Tungsten alloy rings can be categorized into numerous types based on differences in binder composition, density level, magnetic properties, functional orientation, and ultimate application fields.

The most fundamental and widely used classification is by binder phase composition, dividing them into three main series. W-Ni-Fe rings contain a certain proportion of iron, imparting controllable weak magnetism along with superior strength and thermal conductivity; they are commonly used in rotating balance rings, flywheel energy-storage rings, and engine crankshaft counterweight rings that require magnetic response positioning or electromagnetic actuation. W-Ni-Cu rings eliminate iron to achieve non-magnetic characteristics, offering better seawater corrosion resistance and biocompatibility than iron-containing systems, making them the preferred choice for MRI-compatible collimator rings, magnetic-bearing retainer rings, non-magnetic gyroscope support rings, and deep-sea corrosion-resistant ballast rings. The third category consists of enhanced variants such as W-Ni-Fe-Mo, W-Ni-Fe-Re, or W-Ni-Co systems, which, through solid-solution or second-phase strengthening with molybdenum, rhenium, or cobalt, maintain high strength and creep resistance at elevated temperatures.
By density level, they are divided into standard density (17.0–17.6 g/cm3), high density (17.7–18.2 g/cm3), and ultra-high density (18.3–18.8 g/cm3) ranges. Standard-density rings are mostly used in cost-sensitive civilian counterweight and vibration-motor eccentric rings; high-density grades represent the mainstream in industrial and medical applications, covering the vast majority of collimator, shielding, and industrial balance rings; ultra-high-density rings are specifically designed for extremely space-constrained scenarios with stringent mass requirements.
From the perspective of magnetic behavior, tungsten alloy rings are clearly classified into weakly magnetic, non-magnetic, and diamagnetic types. Weakly magnetic rings primarily belong to the W-Ni-Fe series and are suitable for applications requiring magnetic attachment assembly or positioning; non-magnetic rings, represented by the W-Ni-Cu system, exhibit magnetic susceptibility as low as the 10?? order, satisfying zero-interference demands in strong magnetic field environments; a few special formulations achieve slight diamagnetism by precisely adjusting the Ni/Cu ratio.

Classification by functional orientation is gaining increasing attention.

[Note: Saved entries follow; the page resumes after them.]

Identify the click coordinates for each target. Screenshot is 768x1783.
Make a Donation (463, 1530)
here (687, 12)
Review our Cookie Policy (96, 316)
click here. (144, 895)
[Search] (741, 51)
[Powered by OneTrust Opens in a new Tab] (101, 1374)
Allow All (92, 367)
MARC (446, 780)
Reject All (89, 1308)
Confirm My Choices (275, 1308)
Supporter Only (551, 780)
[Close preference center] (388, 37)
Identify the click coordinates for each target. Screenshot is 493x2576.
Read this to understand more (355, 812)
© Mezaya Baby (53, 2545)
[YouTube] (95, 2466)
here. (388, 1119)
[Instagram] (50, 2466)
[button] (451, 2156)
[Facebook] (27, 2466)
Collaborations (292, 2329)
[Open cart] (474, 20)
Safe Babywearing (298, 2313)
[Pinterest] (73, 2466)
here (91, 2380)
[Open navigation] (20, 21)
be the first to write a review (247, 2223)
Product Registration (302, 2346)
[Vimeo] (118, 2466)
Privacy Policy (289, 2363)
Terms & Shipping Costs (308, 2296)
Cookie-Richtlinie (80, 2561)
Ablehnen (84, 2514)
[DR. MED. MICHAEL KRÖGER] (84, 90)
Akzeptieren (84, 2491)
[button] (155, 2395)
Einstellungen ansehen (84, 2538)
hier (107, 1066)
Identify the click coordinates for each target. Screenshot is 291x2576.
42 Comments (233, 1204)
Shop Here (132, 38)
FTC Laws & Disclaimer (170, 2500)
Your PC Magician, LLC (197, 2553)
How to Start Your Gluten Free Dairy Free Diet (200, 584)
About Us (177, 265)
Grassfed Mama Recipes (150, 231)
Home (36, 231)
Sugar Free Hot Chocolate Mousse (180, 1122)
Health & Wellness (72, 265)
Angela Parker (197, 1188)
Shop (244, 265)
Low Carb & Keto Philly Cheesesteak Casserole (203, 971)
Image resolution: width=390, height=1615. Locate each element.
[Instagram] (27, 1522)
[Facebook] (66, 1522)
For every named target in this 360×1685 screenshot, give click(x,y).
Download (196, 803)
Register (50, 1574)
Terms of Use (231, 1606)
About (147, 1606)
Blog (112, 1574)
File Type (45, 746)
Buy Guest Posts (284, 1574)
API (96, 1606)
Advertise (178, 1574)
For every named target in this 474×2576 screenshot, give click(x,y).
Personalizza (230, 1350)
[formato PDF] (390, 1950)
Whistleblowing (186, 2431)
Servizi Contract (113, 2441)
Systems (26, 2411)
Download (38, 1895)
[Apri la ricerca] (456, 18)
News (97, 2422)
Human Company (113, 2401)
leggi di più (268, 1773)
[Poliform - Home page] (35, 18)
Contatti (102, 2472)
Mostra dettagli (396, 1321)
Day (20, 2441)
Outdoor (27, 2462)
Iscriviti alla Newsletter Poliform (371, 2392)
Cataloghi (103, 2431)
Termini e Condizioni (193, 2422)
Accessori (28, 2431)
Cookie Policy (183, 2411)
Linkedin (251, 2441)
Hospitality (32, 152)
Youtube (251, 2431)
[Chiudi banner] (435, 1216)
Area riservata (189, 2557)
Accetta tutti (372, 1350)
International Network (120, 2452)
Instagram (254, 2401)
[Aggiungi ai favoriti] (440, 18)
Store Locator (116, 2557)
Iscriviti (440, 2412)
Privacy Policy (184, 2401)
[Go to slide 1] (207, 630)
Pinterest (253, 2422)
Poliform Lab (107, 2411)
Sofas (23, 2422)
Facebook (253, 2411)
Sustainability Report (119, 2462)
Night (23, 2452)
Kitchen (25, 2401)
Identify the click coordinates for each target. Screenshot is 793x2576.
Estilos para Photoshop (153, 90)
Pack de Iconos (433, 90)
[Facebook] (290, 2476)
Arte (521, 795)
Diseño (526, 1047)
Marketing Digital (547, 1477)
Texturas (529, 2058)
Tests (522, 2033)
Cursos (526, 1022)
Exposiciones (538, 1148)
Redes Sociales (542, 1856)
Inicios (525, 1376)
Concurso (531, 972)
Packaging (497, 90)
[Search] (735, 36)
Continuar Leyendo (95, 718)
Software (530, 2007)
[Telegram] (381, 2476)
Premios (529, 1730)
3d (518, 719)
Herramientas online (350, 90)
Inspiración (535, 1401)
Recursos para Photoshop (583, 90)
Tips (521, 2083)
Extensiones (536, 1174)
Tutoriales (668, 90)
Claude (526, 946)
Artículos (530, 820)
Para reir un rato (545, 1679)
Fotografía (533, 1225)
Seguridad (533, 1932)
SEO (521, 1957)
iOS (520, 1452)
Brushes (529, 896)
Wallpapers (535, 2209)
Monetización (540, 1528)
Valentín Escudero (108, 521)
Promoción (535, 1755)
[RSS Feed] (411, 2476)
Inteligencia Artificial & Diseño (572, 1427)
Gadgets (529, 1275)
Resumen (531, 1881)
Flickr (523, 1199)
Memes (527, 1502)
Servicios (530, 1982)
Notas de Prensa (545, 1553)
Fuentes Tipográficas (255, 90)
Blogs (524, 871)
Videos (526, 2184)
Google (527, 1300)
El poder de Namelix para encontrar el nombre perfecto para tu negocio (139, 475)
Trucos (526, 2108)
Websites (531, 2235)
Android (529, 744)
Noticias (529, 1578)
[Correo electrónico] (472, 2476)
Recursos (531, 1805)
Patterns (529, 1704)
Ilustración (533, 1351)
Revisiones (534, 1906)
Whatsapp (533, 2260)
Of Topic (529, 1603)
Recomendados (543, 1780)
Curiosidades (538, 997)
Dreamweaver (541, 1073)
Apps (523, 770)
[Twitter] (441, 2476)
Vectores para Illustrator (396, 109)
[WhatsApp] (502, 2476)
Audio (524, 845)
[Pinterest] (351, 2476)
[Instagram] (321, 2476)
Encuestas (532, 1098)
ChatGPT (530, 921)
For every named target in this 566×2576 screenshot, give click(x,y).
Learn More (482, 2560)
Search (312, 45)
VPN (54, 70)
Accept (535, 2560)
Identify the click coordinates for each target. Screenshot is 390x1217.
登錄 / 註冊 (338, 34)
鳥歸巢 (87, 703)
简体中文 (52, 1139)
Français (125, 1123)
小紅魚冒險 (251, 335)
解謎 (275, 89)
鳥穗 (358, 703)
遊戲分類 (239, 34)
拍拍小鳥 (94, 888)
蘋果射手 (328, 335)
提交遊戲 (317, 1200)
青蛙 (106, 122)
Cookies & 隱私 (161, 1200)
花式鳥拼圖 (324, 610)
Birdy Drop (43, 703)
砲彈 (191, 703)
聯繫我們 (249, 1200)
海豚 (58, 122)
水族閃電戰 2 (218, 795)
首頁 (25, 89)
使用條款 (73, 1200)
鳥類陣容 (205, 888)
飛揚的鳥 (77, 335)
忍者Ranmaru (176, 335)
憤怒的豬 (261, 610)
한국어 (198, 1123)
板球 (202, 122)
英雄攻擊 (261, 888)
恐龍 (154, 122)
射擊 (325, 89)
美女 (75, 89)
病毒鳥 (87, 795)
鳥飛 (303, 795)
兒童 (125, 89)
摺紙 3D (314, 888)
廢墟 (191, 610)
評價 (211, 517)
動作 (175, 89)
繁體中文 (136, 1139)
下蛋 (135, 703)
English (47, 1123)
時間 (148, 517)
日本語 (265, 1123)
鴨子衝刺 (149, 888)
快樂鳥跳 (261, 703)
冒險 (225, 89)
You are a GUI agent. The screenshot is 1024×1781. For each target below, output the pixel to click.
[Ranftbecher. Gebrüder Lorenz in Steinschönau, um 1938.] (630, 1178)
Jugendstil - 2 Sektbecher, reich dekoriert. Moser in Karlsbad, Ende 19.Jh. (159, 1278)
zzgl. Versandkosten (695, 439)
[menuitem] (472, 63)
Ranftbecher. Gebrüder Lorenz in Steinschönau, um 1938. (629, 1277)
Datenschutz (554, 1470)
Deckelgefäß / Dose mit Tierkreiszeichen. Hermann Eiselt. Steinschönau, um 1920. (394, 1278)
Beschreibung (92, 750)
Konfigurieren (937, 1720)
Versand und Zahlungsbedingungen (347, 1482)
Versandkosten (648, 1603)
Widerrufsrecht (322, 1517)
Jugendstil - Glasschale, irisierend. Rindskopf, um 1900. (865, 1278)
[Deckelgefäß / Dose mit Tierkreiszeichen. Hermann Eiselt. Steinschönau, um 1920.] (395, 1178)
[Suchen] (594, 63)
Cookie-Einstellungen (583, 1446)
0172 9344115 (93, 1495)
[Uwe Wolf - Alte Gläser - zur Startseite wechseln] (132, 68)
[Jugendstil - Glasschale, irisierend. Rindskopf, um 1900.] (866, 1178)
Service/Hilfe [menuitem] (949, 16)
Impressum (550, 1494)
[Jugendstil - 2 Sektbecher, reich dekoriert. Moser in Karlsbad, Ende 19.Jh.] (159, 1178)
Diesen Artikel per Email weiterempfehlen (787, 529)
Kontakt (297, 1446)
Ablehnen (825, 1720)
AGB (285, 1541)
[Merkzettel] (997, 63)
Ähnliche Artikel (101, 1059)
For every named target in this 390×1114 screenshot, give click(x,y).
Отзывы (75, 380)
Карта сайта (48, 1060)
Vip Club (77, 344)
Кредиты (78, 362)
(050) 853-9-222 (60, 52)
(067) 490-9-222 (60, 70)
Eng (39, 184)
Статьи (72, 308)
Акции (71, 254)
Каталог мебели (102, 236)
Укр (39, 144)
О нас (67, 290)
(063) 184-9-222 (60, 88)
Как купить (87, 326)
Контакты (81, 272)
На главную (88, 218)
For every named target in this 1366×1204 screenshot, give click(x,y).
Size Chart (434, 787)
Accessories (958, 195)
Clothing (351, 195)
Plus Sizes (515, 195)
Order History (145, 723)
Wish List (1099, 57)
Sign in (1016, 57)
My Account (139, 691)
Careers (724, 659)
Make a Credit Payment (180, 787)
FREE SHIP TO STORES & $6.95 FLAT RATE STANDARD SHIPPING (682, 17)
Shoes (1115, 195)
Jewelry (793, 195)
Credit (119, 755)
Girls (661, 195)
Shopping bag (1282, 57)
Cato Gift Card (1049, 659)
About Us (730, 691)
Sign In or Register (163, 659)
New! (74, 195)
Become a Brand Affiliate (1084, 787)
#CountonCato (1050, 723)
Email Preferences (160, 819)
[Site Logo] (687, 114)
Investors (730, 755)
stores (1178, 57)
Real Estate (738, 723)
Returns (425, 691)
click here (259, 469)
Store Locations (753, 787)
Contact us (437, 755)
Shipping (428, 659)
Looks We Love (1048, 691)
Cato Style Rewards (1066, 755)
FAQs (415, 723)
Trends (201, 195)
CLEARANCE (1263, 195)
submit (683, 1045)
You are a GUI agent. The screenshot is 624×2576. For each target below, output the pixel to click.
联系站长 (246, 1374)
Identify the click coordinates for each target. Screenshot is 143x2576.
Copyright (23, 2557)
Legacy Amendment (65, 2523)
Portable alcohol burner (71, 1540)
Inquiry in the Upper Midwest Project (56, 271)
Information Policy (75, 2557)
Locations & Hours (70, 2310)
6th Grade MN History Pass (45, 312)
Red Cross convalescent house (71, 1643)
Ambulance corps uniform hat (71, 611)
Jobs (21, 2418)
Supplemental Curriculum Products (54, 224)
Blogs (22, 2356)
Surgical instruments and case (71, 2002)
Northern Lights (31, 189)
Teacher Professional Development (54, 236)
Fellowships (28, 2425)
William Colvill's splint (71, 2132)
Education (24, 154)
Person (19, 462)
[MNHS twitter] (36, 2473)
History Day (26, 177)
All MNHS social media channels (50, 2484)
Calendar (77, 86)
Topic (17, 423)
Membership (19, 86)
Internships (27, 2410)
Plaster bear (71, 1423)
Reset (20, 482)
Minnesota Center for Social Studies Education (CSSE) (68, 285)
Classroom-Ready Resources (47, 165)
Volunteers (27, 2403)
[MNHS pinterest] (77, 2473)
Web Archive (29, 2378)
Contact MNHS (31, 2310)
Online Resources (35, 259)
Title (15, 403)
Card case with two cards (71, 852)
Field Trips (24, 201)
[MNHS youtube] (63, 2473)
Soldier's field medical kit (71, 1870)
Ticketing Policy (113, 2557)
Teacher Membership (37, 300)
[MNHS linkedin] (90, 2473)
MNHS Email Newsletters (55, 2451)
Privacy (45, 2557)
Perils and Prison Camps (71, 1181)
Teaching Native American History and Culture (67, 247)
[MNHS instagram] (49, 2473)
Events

Radiation-shielding rings incorporate elements with high capture cross-sections such as boron, gadolinium, samarium, or hafnium to achieve combined γ-ray and neutron shielding; high-temperature-strengthened rings add rhenium, tantalum, or carbide particles to raise the recrystallization temperature above 1400 ℃, serving aerospace high-temperature rotating components; corrosion-resistant functional rings employ high-copper systems combined with surface PVD coatings for long-term service in offshore platform Christmas-tree ballast rings and subsea observation network nodes; self-lubricating rings are coated with DLC or MoS? for high-speed retainer rings in vacuum or oil-starved environments.
The most intuitive classification is by final application field: aerospace-grade (high strength, non-magnetic, radiation-resistant), medical-grade (non-magnetic, biocompatible, radiation-shielding), industrial-balance-grade (high density, wear-resistant), deep-sea-equipment-grade (ultra-high density, seawater-corrosion-resistant), nuclear-technology-grade (neutron-absorbing, high-temperature stable), and precision-instrument-grade (extremely low magnetic susceptibility, ultra-precision dimensions). The markedly different performance priorities across these fields continue to drive ongoing refinement and optimization of compositions and manufacturing processes.